Posted on September 10, 2002

      A local consulting firm launched a controversial Web site yesterday that shows gaping security holes in hundreds of wireless networks throughout the downtown Toronto core, including many in the financial district and some government and university areas.

      The consulting firm, irreverently called IpEverywhere, says about 75 per cent of the more than 1,000 downtown wireless networks it has detected so far have no evidence of security and leave organizations wide open to information theft, data destruction, networking spamming and other cyber attacks.

      The company plotted its findings on a map found at http://www.nakedwireless.ca, which went live on the Internet yesterday afternoon. The map marks vulnerable networks with red pins, while black triangles indicate networks protected with WEP -- "wireless equivalent privacy" -- encryption.

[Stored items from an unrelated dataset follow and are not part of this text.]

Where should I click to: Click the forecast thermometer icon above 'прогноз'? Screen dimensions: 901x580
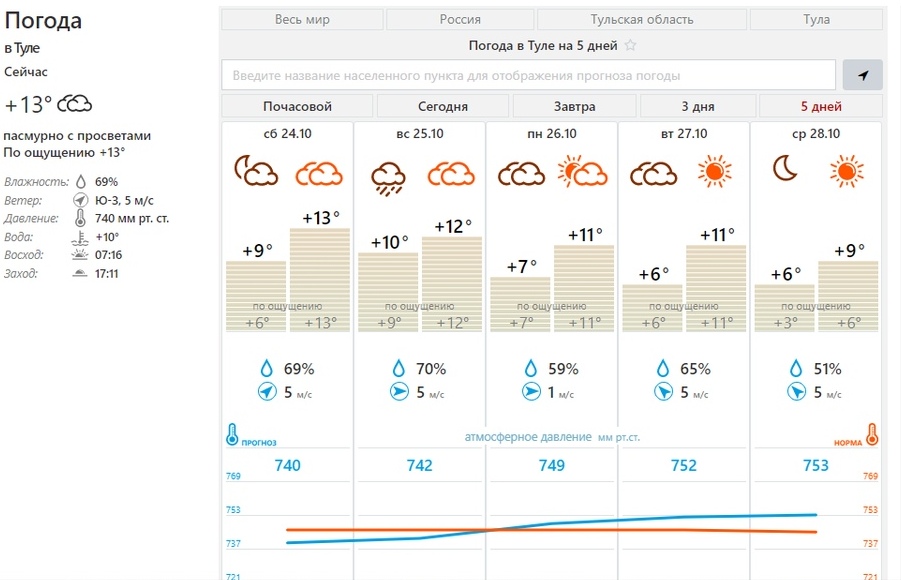point(232,434)
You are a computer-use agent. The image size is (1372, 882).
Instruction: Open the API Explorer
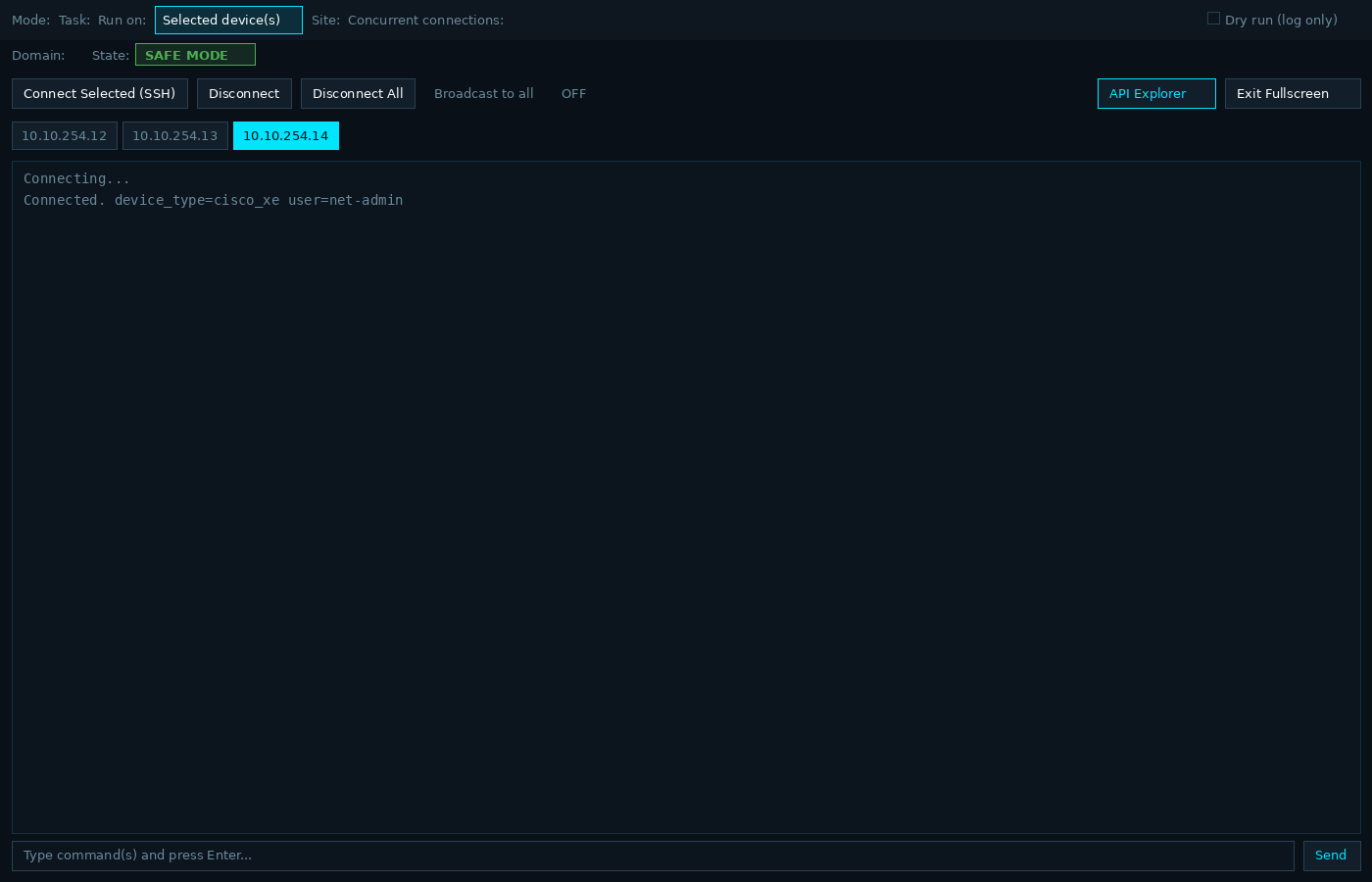pyautogui.click(x=1156, y=93)
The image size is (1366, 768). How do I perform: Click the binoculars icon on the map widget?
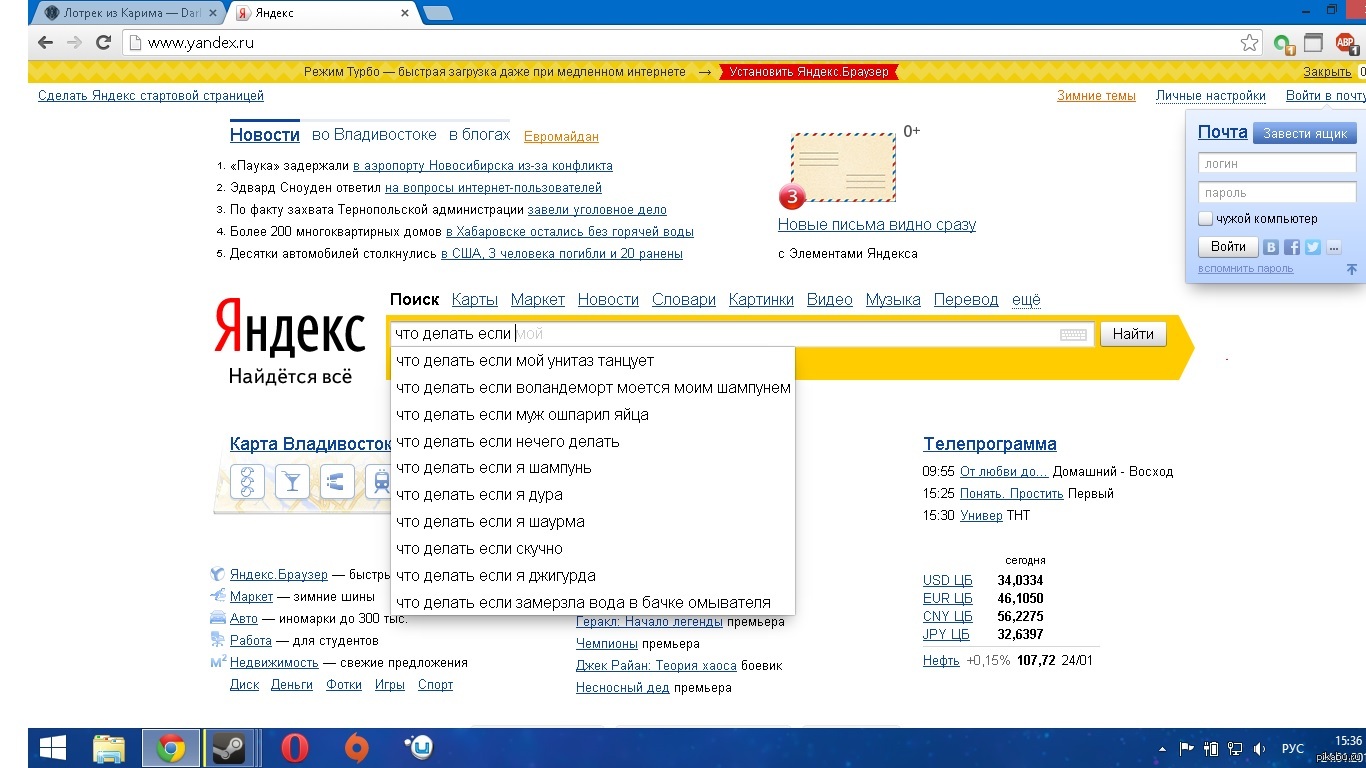(336, 482)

      "We never anticipated finding so many (open networks)," said J.P. Tanguay, chief executive officer of IpEverywhere. "The initial map only took one day to do. The first night we picked up more than 500 access points in under an hour."

      He plans to release similar maps for Oakville, Mississauga, Markham, Scarborough and other areas in and around the GTA, with a longer-term goal of mapping cities across the country.

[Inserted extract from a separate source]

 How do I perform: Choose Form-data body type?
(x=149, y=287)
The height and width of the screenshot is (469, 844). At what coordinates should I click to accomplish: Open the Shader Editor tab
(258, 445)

      "It's a neat tactic," said Lawrence Surtees, telecommunications analyst with IDC Canada Ltd. "Anything groups or experts can do to promote awareness is a great idea."

      Despite media reports about the lack of security in wireless networks based on the 802.11b standard -- dubbed "Wi-Fi" -- Tanguay said companies using these networks continue to ignore the risks and falsely believe the products they use are secure by default, when the opposite is often true.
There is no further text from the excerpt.